Create webhook endpoints from Workspace settings -> API.

Each webhook destination can receive all events or only selected event types. Use the API reference and webhook event type discovery endpoint to see the available event names for your Kanera version.

Webhook delivery

Kanera sends webhook deliveries as JSON and includes headers you can use to verify the request:

HeaderMeaning
X-Kanera-Event-IdUnique event id.
X-Kanera-TimestampUnix timestamp in seconds.
X-Kanera-Signaturesha256= plus an HMAC-SHA256 signature.

The signature is calculated over:

${timestamp}.${rawBody}

using the webhook endpoint secret.

Webhook deliveries are retried when the endpoint returns a non-2xx status or cannot be reached.
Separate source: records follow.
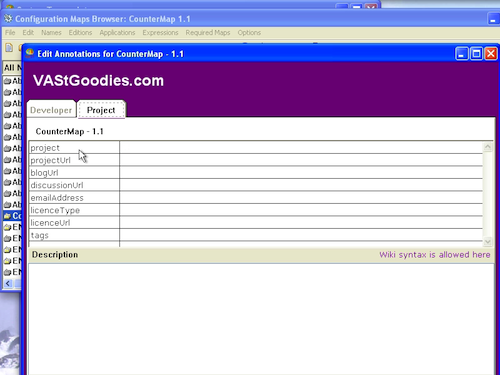Click the emailAddress value cell
This screenshot has height=375, width=500.
301,197
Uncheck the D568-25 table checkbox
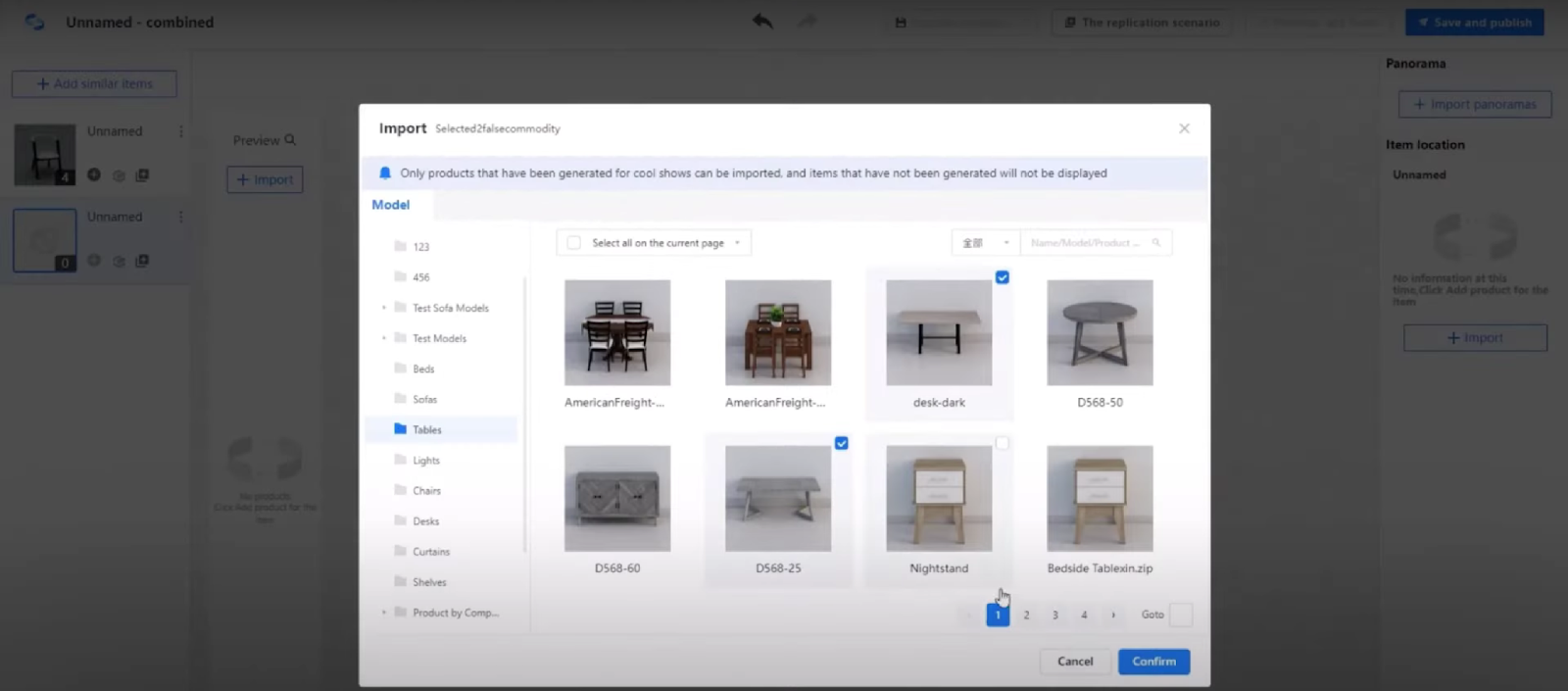This screenshot has width=1568, height=691. pyautogui.click(x=841, y=443)
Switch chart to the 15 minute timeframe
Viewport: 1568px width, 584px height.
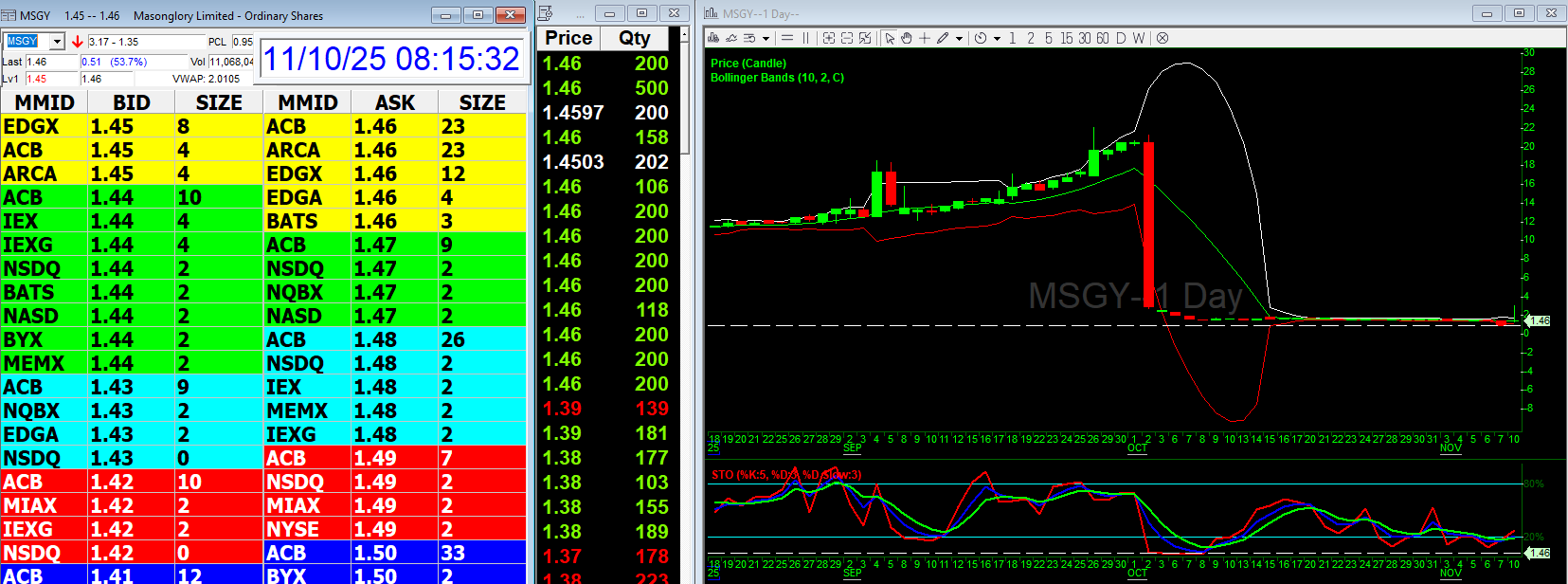coord(1067,38)
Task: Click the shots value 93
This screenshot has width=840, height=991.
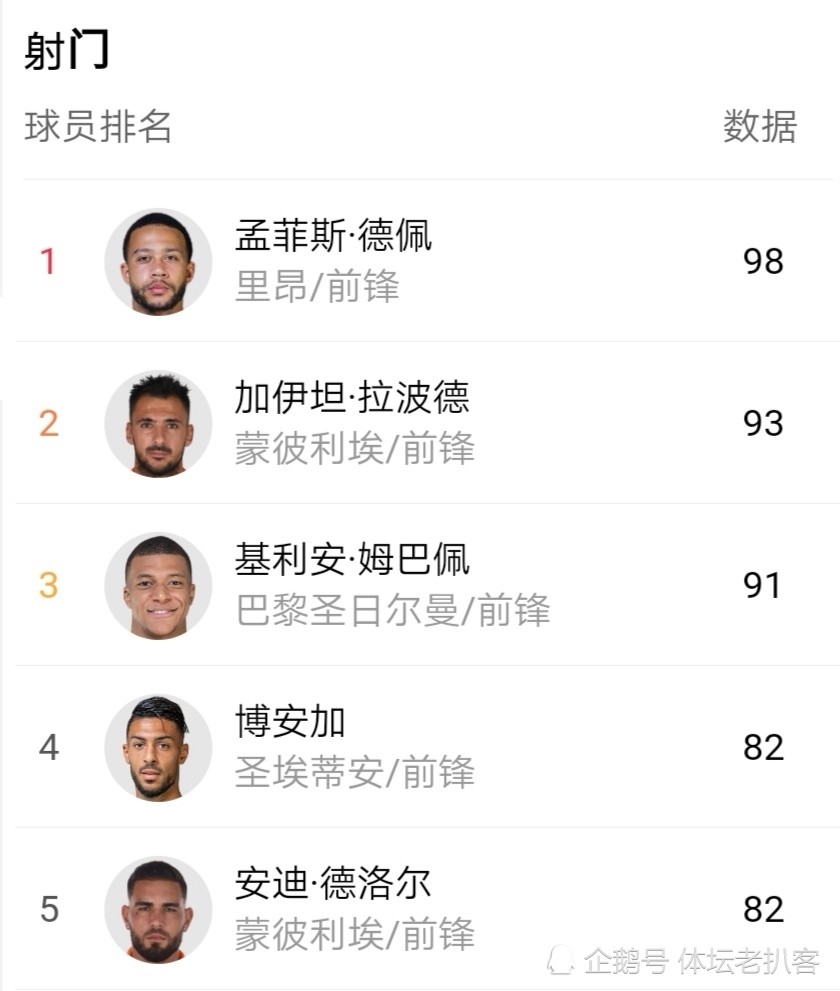Action: (x=764, y=423)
Kanera records delivery history so you can review failures, retry deliveries, pause destinations, and rotate secrets from the workspace API settings.

Verify webhook signatures

Verify the signature before trusting the payload:

import crypto from "node:crypto";
import express from "express";

const app = express();

app.post("/kanera/webhook", express.raw({ type: "application/json" }), (req, res) => {
const timestamp = req.header("X-Kanera-Timestamp") ?? "";
const signature = req.header("X-Kanera-Signature") ?? "";
const expected = "sha256=" + crypto
.createHmac("sha256", process.env.KANERA_WEBHOOK_SECRET!)
.update(`${timestamp}.${req.body.toString("utf8")}`)
.digest("hex");

if (!crypto.timingSafeEqual(Buffer.from(signature), Buffer.from(expected))) {
return res.status(401).send("invalid signature");
}

const event = JSON.parse(req.body.toString("utf8"));
// Handle event.type, event.workspaceId, event.boardId, event.cardId, and event.data.
res.sendStatus(204);
});

Always verify against the raw request body. If your framework parses JSON before verification, the signature check may fail or become unreliable.

External links let integrations store durable mappings between Kanera records and records in another system.

Use external links when you need sync jobs to be idempotent. For example, a Trello sync can remember which Kanera card maps to which Trello card without putting hidden integration metadata in the card description.

Security recommendations

  • Use one API key per integration.
  • Use the lowest scope that works.
  • Store keys and webhook secrets in a secret manager.
  • Rotate keys and webhook secrets when people leave or systems change.
  • Do not put API keys in cards, comments, notes, source control, logs, or screenshots.
  • Verify webhook signatures before processing payloads.
  • Make webhook handlers idempotent because deliveries may be retried.
  • Log enough request and event ids to debug sync behavior without logging secrets.